Java Log Coverage tool

Java Log Coverage tool - java

Are there any tools or strategies for generating a "Log coverage" report on (Java, log4j)? Like code coverage, but ensuring that there aren't large methods, classes, or packages which don't log anything.
When coding web services, me team doesn't write many log statements. When debugging a real time problem with running, production code, we always wish we had. Inevitably we try to reproduce the bug in our test environment with either a debugger attached or additional log statements added, which can be very difficult depending on the structures and inter-operation involved.
Does anyone use this as a code-quality metric?

Code coverage takes special instrumentation because you're trying to find out whether a piece of production code is exercised by any test.
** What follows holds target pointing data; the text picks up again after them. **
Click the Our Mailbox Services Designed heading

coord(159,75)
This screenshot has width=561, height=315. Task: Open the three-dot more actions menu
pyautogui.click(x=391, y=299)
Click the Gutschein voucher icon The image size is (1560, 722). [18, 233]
What you're asking is a little more vague and could be either much easier ("is any logging done for this large class?") or much harder to the point of impossible ("did we log the method that's going to break in production?").
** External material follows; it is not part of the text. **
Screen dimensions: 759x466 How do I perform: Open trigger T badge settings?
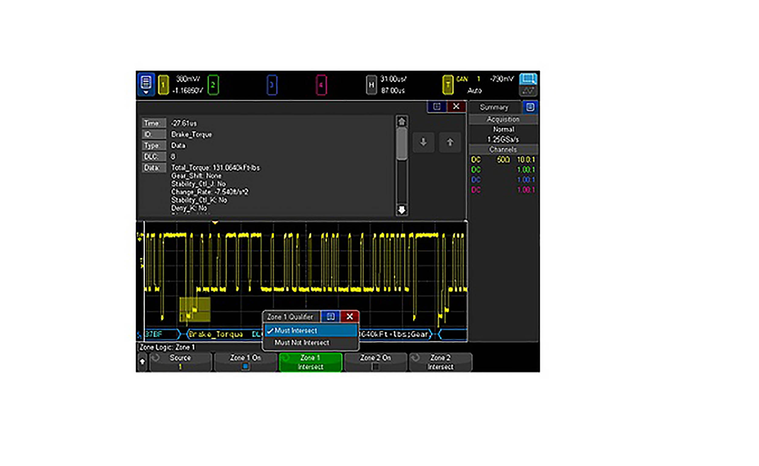(448, 84)
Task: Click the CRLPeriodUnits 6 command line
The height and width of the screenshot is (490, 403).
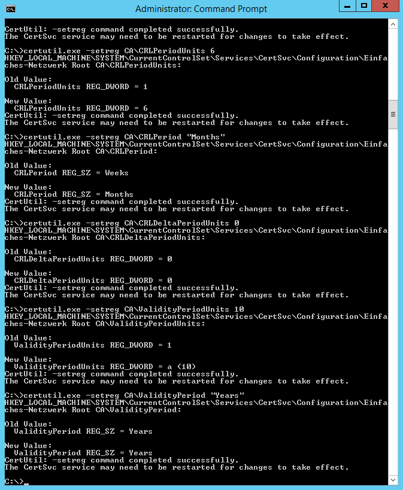Action: click(x=110, y=51)
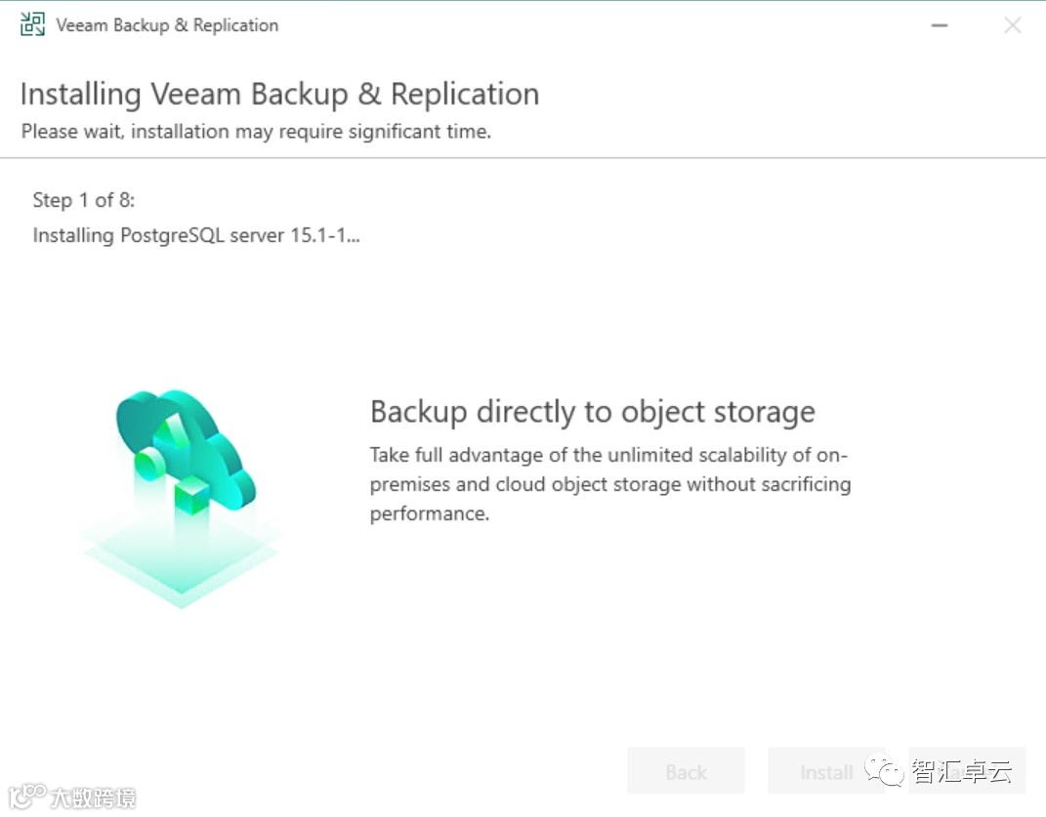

For the first question, you could whip up a shell script pretty quickly to do the job. Here's a skeleton in Perl, for example. Here, I assume that we're using SLF4J and that seeing the import of "LoggerFactory" is enough evidence to assume there's a logger.
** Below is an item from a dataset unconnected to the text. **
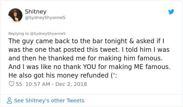
Task: Open the 10:57 AM timestamp
Action: click(38, 84)
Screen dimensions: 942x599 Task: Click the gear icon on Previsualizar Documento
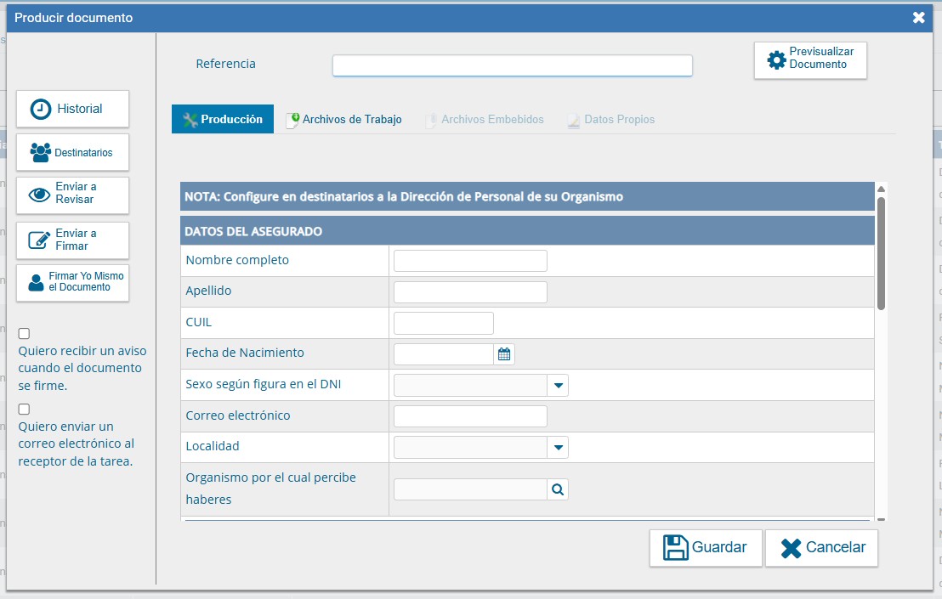[x=777, y=59]
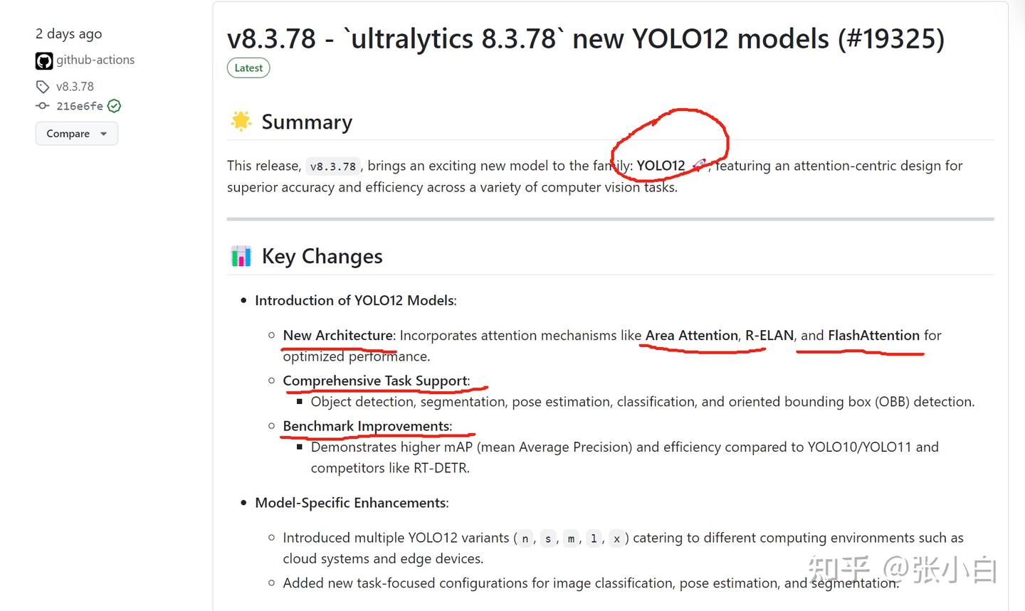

while ($filename = shift) {
open my $in, "<$filename";
my $loc = 0;
my $log = "NO LOGGER";
while (<$in>) {
$loc++;
if (m/import org.slf4j.LoggerFactory/) {
$log = "has logger";
}
}
print "$filename : $loc LOC $log\n";
$total{$log} += $loc;
}
print "\n\nTOTAL LOGGED: $total{'has logger'}\nTOTAL UNLOGGED: $total{'NO LOGGER'}\n";
and I can run this from my shell to run over all the Java files in a little project with
$ find . -name \*.java -exec perl haslog.pm {} \+
This only works for small-sized projects, and it's fairly brittle but it wouldn't be a ton of work to make a more robust version of this.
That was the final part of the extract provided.